WHAT THIS TASK INVOLVES:
Reproduce the entries below word for word, starting at the line that contains "Open 外掛 plugins plug icon" and ending at the line that contains "(x=412, y=143)", with both of those lines included.

Recorded data:
>> START
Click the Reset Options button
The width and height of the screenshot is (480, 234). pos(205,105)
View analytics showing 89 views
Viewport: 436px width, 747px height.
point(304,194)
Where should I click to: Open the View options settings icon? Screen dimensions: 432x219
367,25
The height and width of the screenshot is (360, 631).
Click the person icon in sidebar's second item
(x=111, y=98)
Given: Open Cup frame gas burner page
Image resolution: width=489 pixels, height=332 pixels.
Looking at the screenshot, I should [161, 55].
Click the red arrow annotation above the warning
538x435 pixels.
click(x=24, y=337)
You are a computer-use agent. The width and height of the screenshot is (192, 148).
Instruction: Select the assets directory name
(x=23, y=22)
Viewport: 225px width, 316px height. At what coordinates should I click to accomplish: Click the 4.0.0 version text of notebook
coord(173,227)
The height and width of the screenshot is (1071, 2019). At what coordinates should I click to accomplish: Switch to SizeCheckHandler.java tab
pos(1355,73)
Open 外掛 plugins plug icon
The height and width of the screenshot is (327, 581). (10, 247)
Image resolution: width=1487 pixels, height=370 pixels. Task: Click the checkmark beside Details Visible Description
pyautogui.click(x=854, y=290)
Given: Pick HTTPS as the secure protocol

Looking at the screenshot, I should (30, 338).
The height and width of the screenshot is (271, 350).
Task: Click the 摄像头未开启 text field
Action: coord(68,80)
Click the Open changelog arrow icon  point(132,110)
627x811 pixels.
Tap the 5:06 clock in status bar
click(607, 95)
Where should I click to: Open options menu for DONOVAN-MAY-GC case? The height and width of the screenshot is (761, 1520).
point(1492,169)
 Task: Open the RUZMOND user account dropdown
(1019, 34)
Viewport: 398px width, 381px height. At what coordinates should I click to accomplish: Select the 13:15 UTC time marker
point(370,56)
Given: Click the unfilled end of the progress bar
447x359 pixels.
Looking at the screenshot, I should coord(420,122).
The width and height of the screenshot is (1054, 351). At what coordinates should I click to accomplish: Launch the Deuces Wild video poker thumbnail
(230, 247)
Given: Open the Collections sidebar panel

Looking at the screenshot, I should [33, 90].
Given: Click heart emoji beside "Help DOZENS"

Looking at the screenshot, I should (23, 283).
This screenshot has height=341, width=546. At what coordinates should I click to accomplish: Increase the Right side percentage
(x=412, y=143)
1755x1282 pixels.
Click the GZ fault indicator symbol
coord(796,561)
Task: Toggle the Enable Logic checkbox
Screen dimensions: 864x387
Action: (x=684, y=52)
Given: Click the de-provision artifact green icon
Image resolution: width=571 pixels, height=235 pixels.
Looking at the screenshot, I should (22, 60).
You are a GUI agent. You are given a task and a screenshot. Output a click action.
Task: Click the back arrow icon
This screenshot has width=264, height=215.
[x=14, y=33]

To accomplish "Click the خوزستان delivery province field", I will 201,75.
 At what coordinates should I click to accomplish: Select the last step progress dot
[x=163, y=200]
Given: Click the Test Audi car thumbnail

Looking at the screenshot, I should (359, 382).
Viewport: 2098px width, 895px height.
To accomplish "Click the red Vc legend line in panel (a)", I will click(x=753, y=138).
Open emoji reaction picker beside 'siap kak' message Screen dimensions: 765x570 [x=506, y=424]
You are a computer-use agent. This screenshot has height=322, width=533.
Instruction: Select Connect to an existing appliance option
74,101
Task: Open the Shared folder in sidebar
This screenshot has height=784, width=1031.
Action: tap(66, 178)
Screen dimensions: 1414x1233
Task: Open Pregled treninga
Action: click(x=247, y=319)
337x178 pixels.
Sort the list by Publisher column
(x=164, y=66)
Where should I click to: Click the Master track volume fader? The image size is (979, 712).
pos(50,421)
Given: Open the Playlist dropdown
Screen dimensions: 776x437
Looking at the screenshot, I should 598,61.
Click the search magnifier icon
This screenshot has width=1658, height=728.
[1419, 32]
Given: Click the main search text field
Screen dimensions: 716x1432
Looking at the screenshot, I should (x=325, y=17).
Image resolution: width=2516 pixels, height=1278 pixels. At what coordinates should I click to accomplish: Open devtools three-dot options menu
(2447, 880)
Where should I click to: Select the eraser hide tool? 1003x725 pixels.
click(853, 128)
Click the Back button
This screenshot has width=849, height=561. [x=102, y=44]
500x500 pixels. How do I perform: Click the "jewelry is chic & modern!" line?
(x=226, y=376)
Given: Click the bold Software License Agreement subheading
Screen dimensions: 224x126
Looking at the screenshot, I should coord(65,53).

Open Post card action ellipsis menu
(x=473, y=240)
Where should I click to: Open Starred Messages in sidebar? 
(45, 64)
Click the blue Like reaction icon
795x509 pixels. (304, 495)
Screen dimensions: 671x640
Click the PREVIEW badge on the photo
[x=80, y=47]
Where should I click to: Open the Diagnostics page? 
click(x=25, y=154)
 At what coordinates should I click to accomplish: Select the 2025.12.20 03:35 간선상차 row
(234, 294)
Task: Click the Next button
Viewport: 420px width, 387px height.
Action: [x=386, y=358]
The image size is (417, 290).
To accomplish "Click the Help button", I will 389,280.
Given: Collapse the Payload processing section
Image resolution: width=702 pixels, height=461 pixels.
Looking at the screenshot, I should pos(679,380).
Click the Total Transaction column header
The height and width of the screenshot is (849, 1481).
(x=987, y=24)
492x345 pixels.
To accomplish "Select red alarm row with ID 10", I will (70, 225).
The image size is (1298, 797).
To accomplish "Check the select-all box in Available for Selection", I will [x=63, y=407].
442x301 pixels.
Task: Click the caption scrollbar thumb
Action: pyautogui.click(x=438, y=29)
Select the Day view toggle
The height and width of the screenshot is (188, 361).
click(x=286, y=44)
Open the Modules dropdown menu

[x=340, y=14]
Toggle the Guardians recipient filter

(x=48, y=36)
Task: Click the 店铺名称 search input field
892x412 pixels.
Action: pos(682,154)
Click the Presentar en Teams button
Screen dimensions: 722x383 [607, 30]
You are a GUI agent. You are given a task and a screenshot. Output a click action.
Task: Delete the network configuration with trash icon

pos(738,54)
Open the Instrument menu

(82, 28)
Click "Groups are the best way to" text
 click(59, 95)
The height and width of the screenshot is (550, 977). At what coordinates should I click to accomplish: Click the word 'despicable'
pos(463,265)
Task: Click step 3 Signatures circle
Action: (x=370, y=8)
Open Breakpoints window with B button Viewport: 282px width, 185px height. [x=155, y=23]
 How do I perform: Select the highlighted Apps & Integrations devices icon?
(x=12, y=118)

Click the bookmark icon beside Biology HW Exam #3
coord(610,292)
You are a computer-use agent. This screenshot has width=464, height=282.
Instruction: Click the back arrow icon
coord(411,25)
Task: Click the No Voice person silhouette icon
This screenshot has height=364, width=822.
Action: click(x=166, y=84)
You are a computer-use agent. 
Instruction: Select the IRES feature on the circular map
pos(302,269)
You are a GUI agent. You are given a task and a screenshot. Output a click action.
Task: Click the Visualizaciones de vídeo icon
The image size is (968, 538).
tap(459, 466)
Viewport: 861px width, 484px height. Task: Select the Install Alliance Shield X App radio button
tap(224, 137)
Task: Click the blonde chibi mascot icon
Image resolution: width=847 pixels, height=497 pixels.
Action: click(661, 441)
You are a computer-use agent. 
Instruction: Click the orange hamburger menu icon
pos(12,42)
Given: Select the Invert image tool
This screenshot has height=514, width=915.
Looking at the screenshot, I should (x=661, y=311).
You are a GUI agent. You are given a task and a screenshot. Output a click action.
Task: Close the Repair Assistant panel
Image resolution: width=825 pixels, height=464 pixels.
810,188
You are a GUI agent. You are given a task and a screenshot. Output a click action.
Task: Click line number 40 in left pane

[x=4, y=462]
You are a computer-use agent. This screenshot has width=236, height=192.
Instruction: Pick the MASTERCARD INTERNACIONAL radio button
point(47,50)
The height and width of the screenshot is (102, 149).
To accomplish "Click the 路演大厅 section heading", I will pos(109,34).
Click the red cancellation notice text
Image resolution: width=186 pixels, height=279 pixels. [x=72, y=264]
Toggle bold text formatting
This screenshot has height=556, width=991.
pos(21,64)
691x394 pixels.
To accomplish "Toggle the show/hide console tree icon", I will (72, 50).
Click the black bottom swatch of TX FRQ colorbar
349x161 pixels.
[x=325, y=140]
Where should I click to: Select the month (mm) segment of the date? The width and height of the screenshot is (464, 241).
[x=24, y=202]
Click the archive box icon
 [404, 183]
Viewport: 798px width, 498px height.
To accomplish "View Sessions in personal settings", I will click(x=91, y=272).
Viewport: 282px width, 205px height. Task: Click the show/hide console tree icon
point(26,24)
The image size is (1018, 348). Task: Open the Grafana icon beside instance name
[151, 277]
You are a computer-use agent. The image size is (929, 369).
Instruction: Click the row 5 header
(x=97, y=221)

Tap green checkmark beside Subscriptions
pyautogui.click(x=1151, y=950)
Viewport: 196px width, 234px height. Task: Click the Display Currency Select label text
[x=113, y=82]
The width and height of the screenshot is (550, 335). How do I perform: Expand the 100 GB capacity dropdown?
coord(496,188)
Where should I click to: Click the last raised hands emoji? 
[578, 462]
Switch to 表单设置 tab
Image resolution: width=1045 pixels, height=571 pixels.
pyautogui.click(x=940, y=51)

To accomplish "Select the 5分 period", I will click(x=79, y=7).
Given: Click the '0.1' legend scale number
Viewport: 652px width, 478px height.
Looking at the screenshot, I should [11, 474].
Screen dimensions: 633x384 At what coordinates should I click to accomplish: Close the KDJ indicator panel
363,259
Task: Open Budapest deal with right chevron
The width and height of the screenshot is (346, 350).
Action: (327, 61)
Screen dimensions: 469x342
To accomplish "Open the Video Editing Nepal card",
>> END
ANSWER TO THE TASK:
Open 外掛 plugins plug icon
The height and width of the screenshot is (327, 581). (10, 247)
Image resolution: width=1487 pixels, height=370 pixels. Task: Click the checkmark beside Details Visible Description
pyautogui.click(x=854, y=290)
Given: Pick HTTPS as the secure protocol

Looking at the screenshot, I should (30, 338).
The height and width of the screenshot is (271, 350).
Task: Click the 摄像头未开启 text field
Action: coord(68,80)
Click the Open changelog arrow icon  point(132,110)
627x811 pixels.
Tap the 5:06 clock in status bar
click(607, 95)
Where should I click to: Open options menu for DONOVAN-MAY-GC case? The height and width of the screenshot is (761, 1520).
point(1492,169)
 Task: Open the RUZMOND user account dropdown
(1019, 34)
Viewport: 398px width, 381px height. At what coordinates should I click to accomplish: Select the 13:15 UTC time marker
point(370,56)
Given: Click the unfilled end of the progress bar
447x359 pixels.
Looking at the screenshot, I should coord(420,122).
The width and height of the screenshot is (1054, 351). At what coordinates should I click to accomplish: Launch the Deuces Wild video poker thumbnail
(230, 247)
Given: Open the Collections sidebar panel

Looking at the screenshot, I should [33, 90].
Given: Click heart emoji beside "Help DOZENS"

Looking at the screenshot, I should (23, 283).
This screenshot has height=341, width=546. At what coordinates should I click to accomplish: Increase the Right side percentage
(x=412, y=143)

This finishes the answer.